The predecessor to the NAICS—the Standard Industrial Classification system—was the first comprehensive classification system used by American government agencies to organize economic statistics.

The SIC system was an establishment-based industry classification system that classified each establishment (defined as a single physical location at which economic activity occurs) according to its primary activity. For each of these recognized industries, the government kept detailed statistics in such areas as employment, payroll, receipts, profits, and capital investment.

After its unveiling in 1937, the SIC system's universe of economic data became a heavily utilized tool for conducting business research and tracking economic trends. Government agencies, nongovernmental organizations, and private businesses alike made extensive use of the data. But despite periodic updates and revisions to the SIC classification system, its inadequacies became more glaring with the passage of time.
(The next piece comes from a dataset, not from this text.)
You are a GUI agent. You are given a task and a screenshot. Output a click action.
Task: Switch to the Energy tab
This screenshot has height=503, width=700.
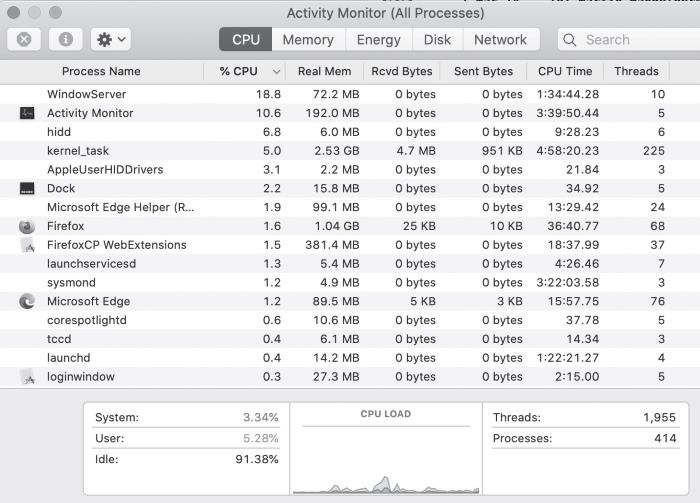[379, 40]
The fundamental problem was that the SIC system was based on concepts developed in an era of American history—the 1930s and 1940s—when manufacturing was the dominant economic engine. Many service activities were not separately identified, and as service-oriented businesses became more important, SIC revisions did not keep pace. The economic statistics contained in the SIC system thus became progressively more incomplete as newly technologies and areas of endeavor were not covered. This under representation of important economic sectors was further exacerbated by the SIC's framework, which gathered unrelated industries together into similar categories.
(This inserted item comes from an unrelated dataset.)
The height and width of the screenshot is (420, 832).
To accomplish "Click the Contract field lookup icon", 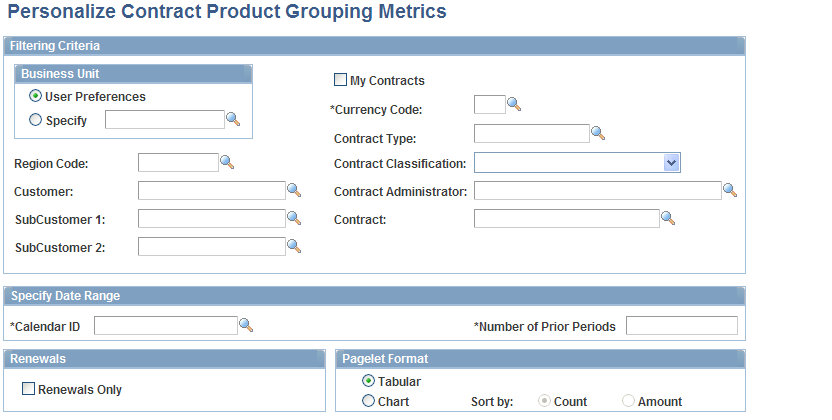I will 668,218.
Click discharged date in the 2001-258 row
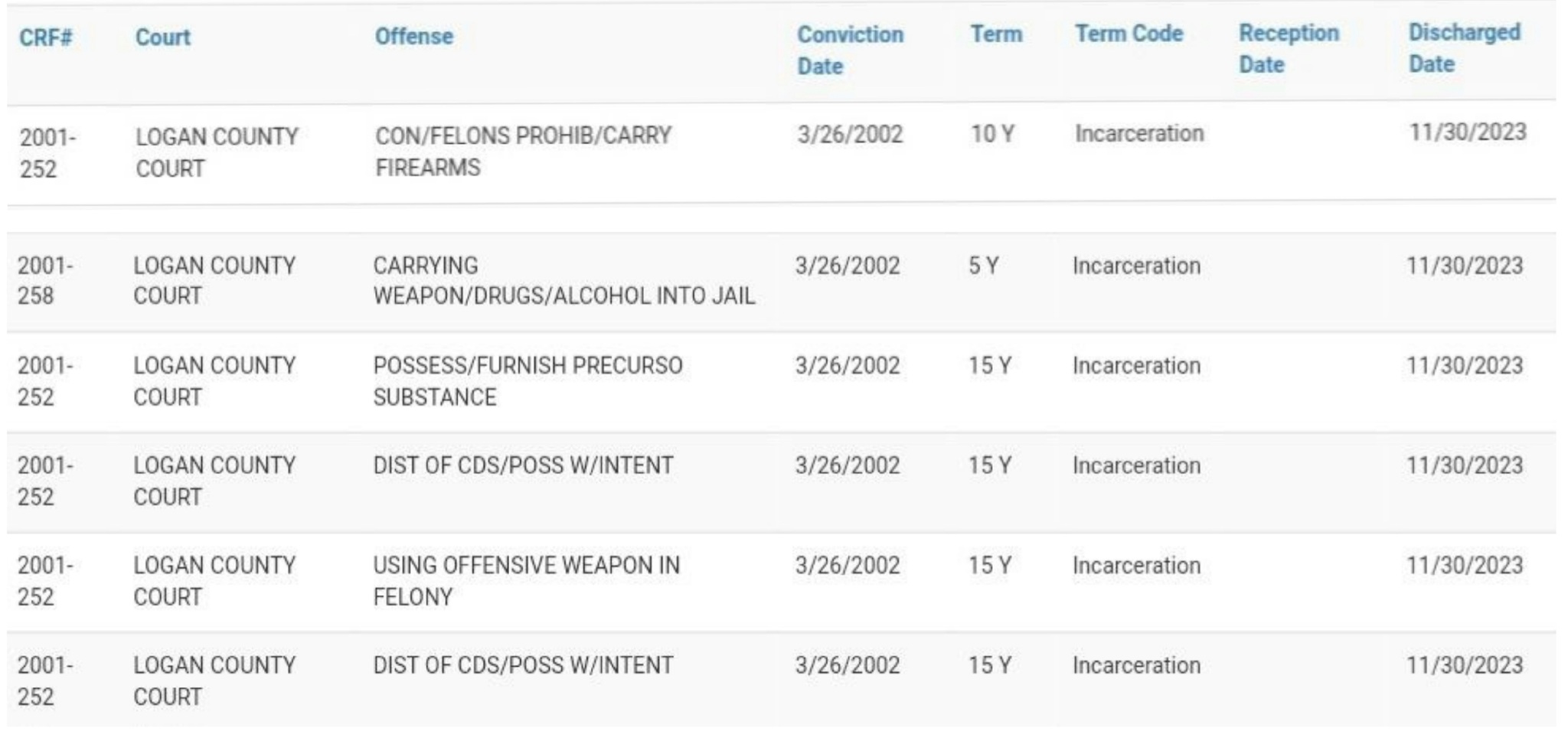 (1464, 266)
Despite its imperfections, however, the Standard Industrial Classification system continued to be widely used by business marketers through the 1990s. The SIC data did provide them with a method for classifying organizational customers and gauging industry trends (especially in manufacturing sectors), and it remained the only source of these important economic statistics. In addition, the 1987 revision added approximately 20 new service industries and tweaked several manufacturing industry classifications to reflect changing technological realities. Ultimately, however, the SIC system remained an outmoded one. For example, of the 1004 industries recognized in the 1987 Standard Industrial Classification program, nearly half (459) represented manufacturing, even though manufacturing's share of the U.S. Gross Domestic Product (GDP) has shrunk to less than 20 percent of the nation's total. "The SIC did a superb job of describing and detailing the structure of the footwear industry in the United States, but failed to recognize and account for the information age in which we live and work," summarized Carole Ambler in Business America. "The SIC scattered the production of high-tech products such as computers, semiconductors, and communications equipment in groupings of industrial machinery and electrical equipment, and included the reproduction of shrink-wrapped software in the same industry with software publishing."